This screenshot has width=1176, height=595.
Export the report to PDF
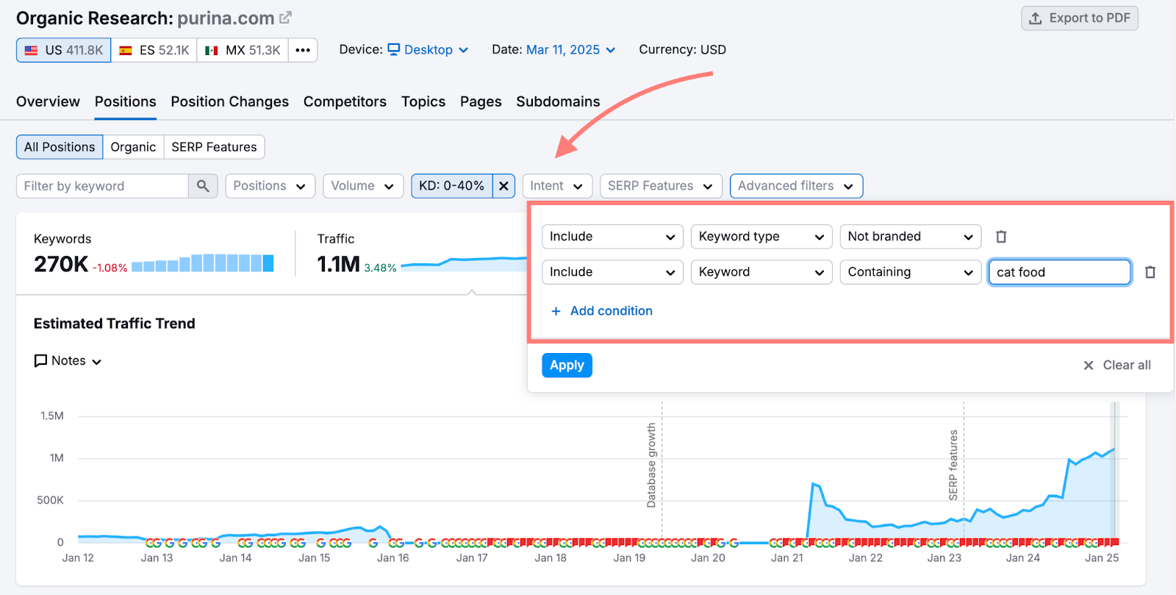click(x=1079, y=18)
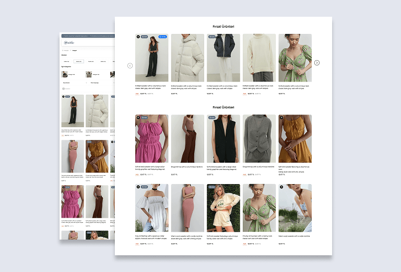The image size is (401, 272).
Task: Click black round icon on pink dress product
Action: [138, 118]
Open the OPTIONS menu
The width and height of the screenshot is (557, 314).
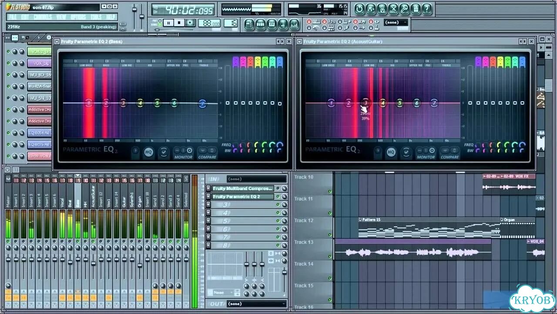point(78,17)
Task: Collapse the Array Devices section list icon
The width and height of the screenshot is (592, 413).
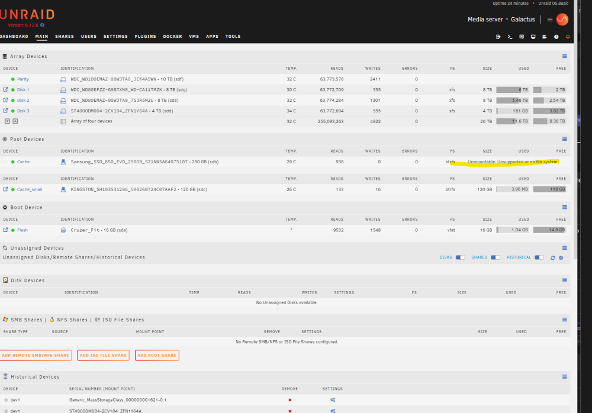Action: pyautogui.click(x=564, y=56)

____________________

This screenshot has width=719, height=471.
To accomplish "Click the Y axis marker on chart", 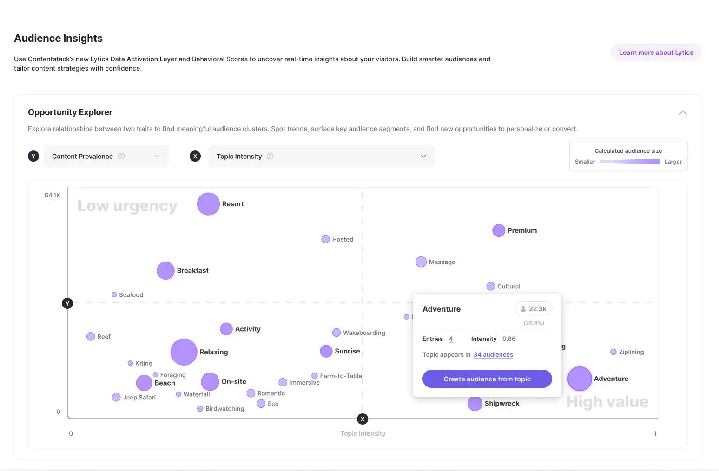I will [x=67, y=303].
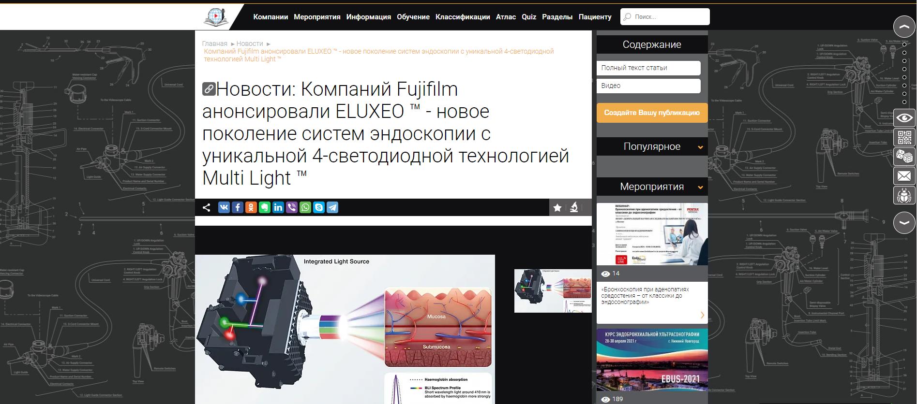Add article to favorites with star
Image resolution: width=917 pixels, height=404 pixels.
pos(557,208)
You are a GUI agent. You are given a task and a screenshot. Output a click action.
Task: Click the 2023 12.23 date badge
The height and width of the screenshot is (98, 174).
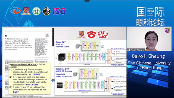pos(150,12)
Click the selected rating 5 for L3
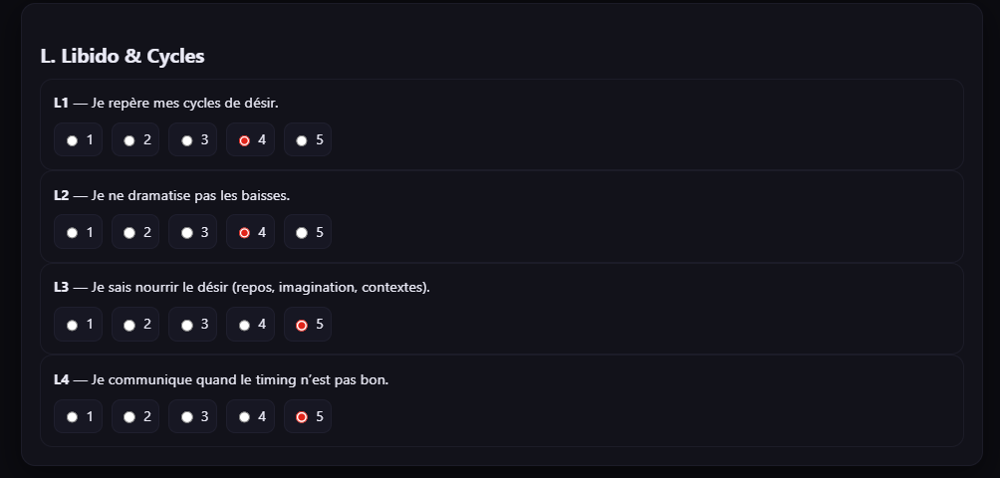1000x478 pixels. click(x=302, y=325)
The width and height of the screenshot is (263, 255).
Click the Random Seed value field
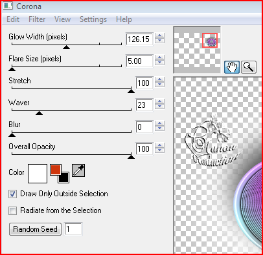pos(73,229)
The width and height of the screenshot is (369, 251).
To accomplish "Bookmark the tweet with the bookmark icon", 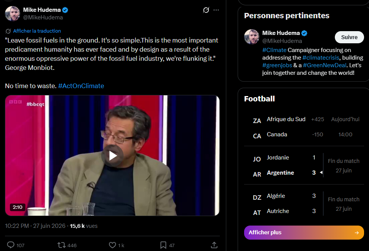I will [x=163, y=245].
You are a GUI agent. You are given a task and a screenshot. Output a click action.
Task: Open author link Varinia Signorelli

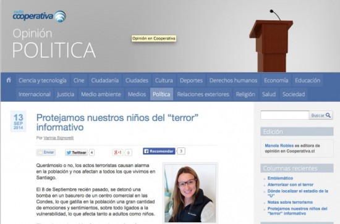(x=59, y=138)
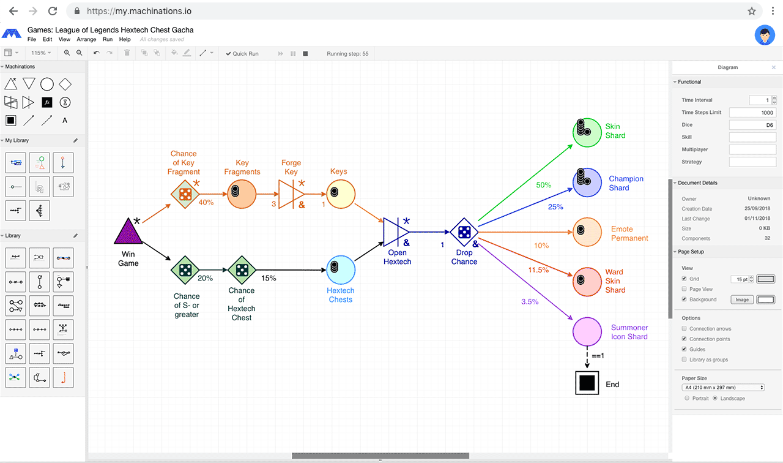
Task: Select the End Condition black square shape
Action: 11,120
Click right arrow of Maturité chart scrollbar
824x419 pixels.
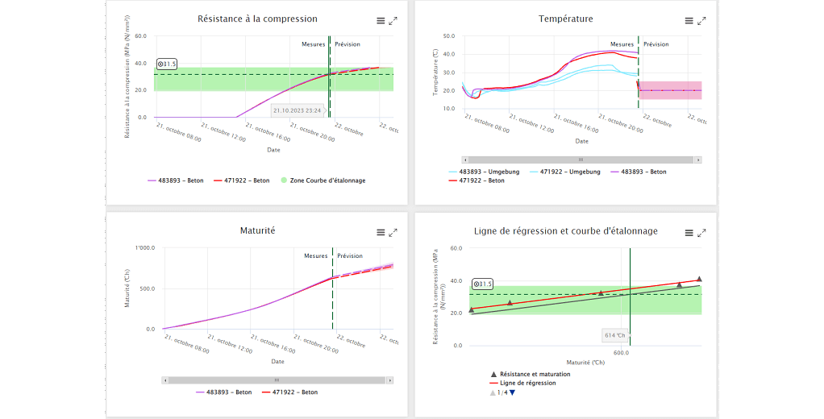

____________________

# WHAT IS REQUIRED
Please output exactly the lines between the one holding "Click right arrow of Maturité chart scrollbar" and the one holding "824x419 pixels." in the records above, inclusive, and nothing more.

# EXPECTED ANSWER
Click right arrow of Maturité chart scrollbar
824x419 pixels.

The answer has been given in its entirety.